Work request 1
In the DJ controller thread, reproduce the part that opens with the words containing "## GatodeCafe (Jun" and closes with "really fucking excited.", substituting "tempo matching" for "beatmatching".
Work request 2
Translate this sentence from the DJ controller thread into Spanish: "Regarding trance, I can't recommend much since I've almost stopped listening to it, but put some Chicane and Above & Beyond there."
Work request 3
Carry the DJ controller thread forward from its last sentence.

Page text
☆ ☆ ☆ ☆ ☆

# Getting my DJ controller tomorrow. What should I spin?



## GatodeCafe (Jun 8, 2011)

I bought a numark mixtrack last week and it's coming in tomorrow (I hope). I've already been practicing quite a bit on my bro's decks, so I know the basics of beatmatching and mashupping and all that mess.  I'm really fucking excited.

Does anybody know any essential compilations I should have in my mp3 folder? I've already got some chill stuff, a fuckload of anime shit, a ton of hip hop/top 40, some renard stuff, like 1.5 gigs of pony remixes, etc.. to work with, LOL.  I feel like I could use some more trance, but I'm not sure where to start


----------



## Darkstar-Dracon (Jun 8, 2011)

Get a bunch of some Hardcore techno (be it oldskool rave, happy hardcore or trancecore) to mix with the Renard stuff. I recommend at least looking through the Bonkers compilations for tunes to look for.

Regarding trance, I can't recommend much since I've almost stopped listening to it, but put some Chicane and Above & Beyond there.


----------



## Mallard (Jun 15, 2011)

If you're just looking for mixing practice, minimal techno is a good choice as the beats are so easy to latch on to and sync. If you're looking for a challenge, try mixing jungle, dnb or garage. 

If you're generally just asking what to spin... well that's kind of sad, man! You should be doing this for the love of the music, and you should know exactly what you wanna be playing out. You've gotta really want to show people your favorite tunes, and you gotta be keeping up to date with your favorite genres.

That's just like, my opinion man, but don't DJ just for something to do, do it because you love music.


----------



## Mr_Fox (Jun 28, 2011)

Mallard said:


> If you're generally just asking what to spin... well that's kind of sad, man! You should be doing this for the love of the music, and you should know exactly what you wanna be playing out. You've gotta really want to show people your favorite tunes, and you gotta be keeping up to date with your favorite genres.


 
Totally this.  You should already know what tunes you want to get for mixing.  However, I've also spread into a new genre I had interest in and did run into the issue of "What tunes do I get?" myself, so, here's some tips:

1) Identify your favourite DJs in said genres you want to spin.  Listen to their radio shows and pay attention to their track lists.  If you hear a track you really like, get it.  If you hear a track you like but are on the fence about, wait and see.  If it keeps getting played, that's because it works, so get it.  If it never gets played again, don't get it.

☆ ☆ ☆ ☆ ☆

Data excerpt
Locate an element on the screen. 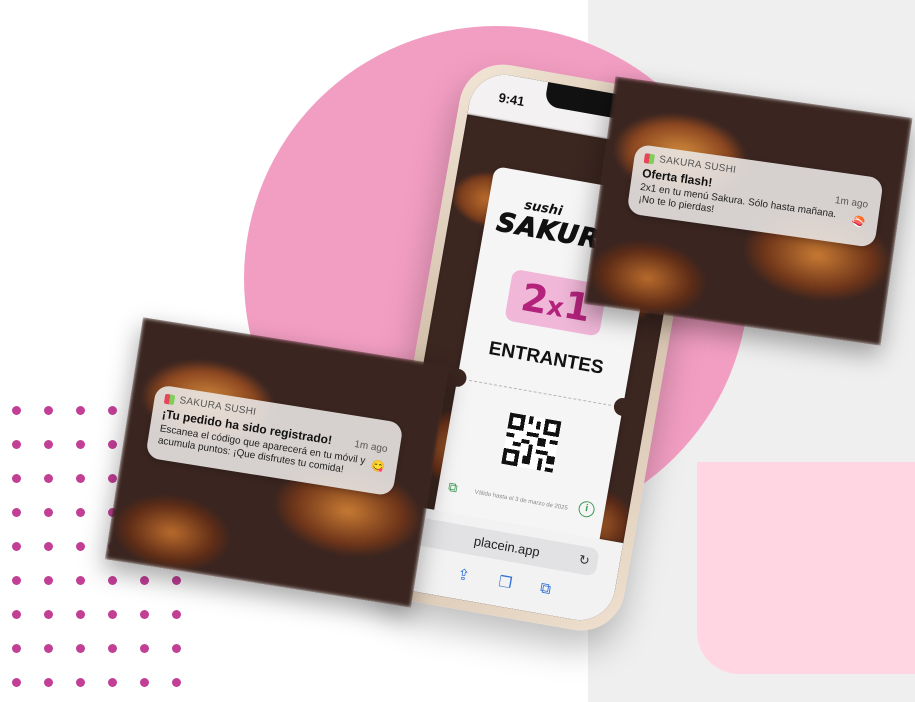 The image size is (915, 702). book-icon: ❒ is located at coordinates (505, 582).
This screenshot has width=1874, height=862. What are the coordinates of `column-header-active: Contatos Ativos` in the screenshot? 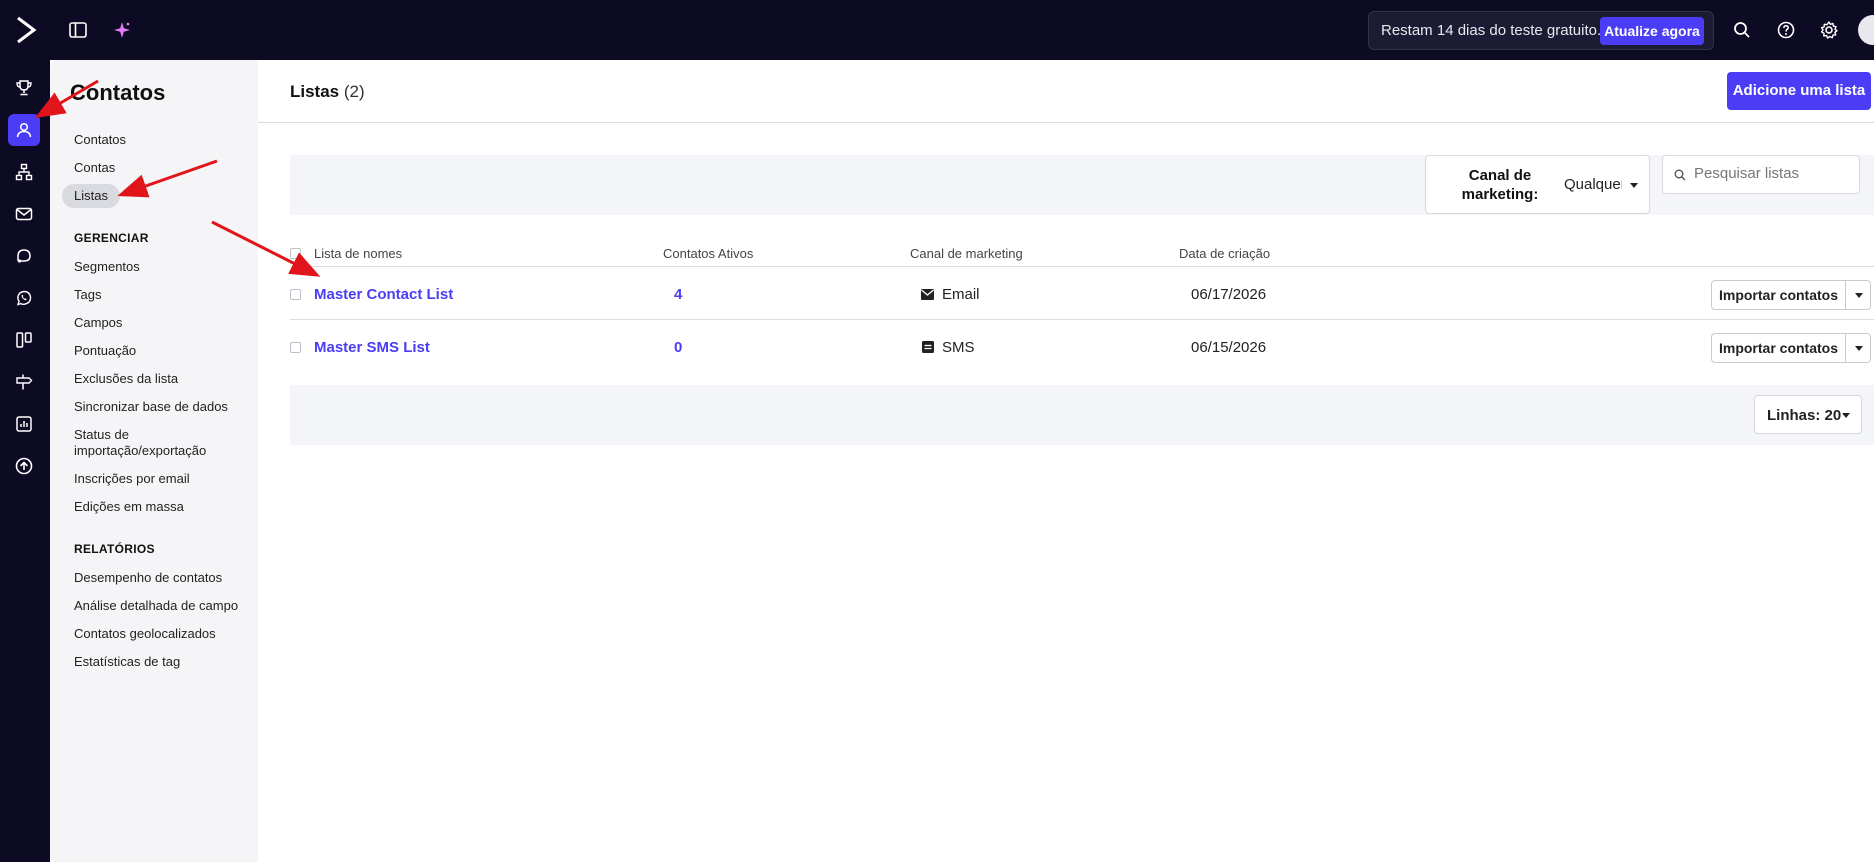 It's located at (708, 254).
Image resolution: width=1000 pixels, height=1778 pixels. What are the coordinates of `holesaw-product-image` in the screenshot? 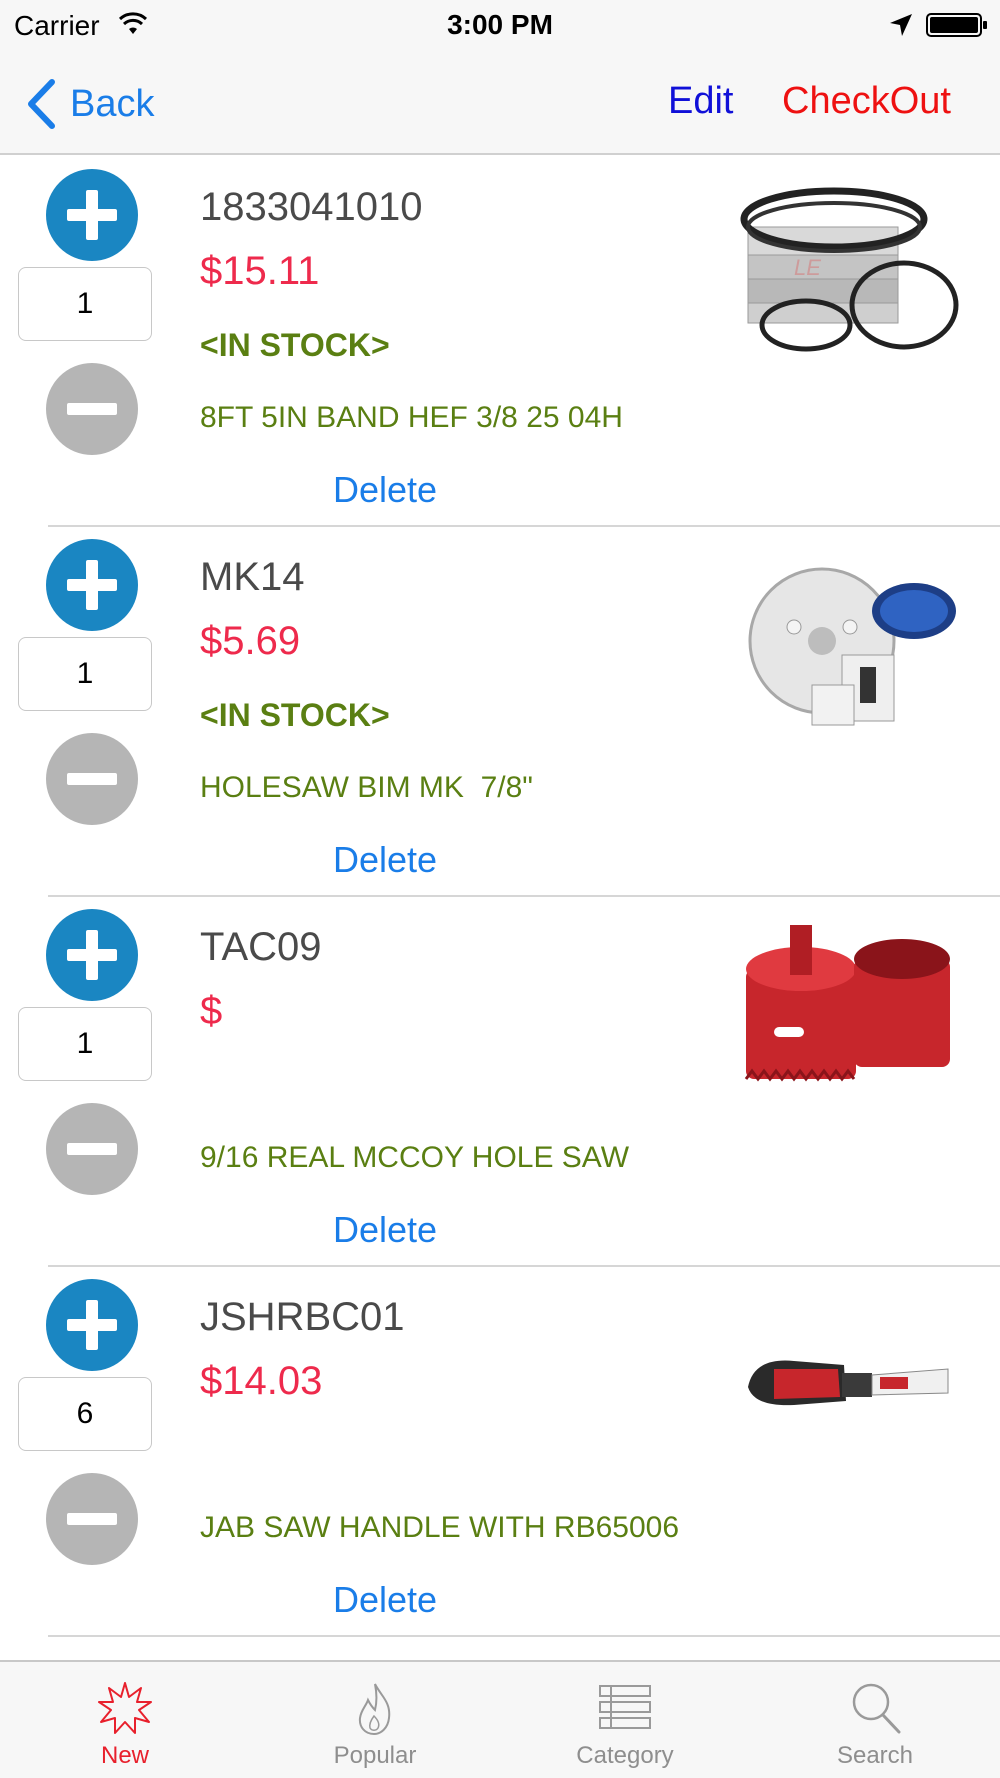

☆ ☆ ☆ ☆ ☆

Answer box 1
## GatodeCafe (Jun 8, 2011)

I bought a numark mixtrack last week and it's coming in tomorrow (I hope). I've already been practicing quite a bit on my bro's decks, so I know the basics of tempo matching and mashupping and all that mess.  I'm really fucking excited.

Answer box 2
En cuanto al trance, no puedo recomendar mucho, ya que casi he dejado de escucharlo, pero pon algo de Chicane y Above & Beyond ahí.

Answer box 3
2) Browse Beatport once a week.  Listen through the Top 10 lists of the genres you want to spin, and poke around in the new releases, too.  If you stick to just the Top 10, you'll have no identity and will just be playing what everyone else does.  If you stick to just New Releases, you'll be missing out on good tracks that the crowd likes.  Maintain a good balance of checking out both, but don't worry about maintaining any balance in what you actually end up buying; if you don't like it, don't buy it.  If you like it, analyse if it will work in your sets and consider buying it.
3) This one takes time, but once you begin getting an audience, figure out what they like.  Don't let them pull you into a genre you don't want to spin, but rather figure out what sounds they like and get tracks with those sounds that fit within your style and genre.  Your listeners like a lot of dubstep and you're doing trance?  Get some trance with some deep bass lines.  Your listeners like a lot of techno but you're doing house?  Try some tech-house.  Your audience is completely unfamiliar with dance music and want rock?  Get remixes of popular tunes for your genre.

Mixing and beatmatching isn't what makes a DJ; anybody can do that.  What makes a DJ is the track selection.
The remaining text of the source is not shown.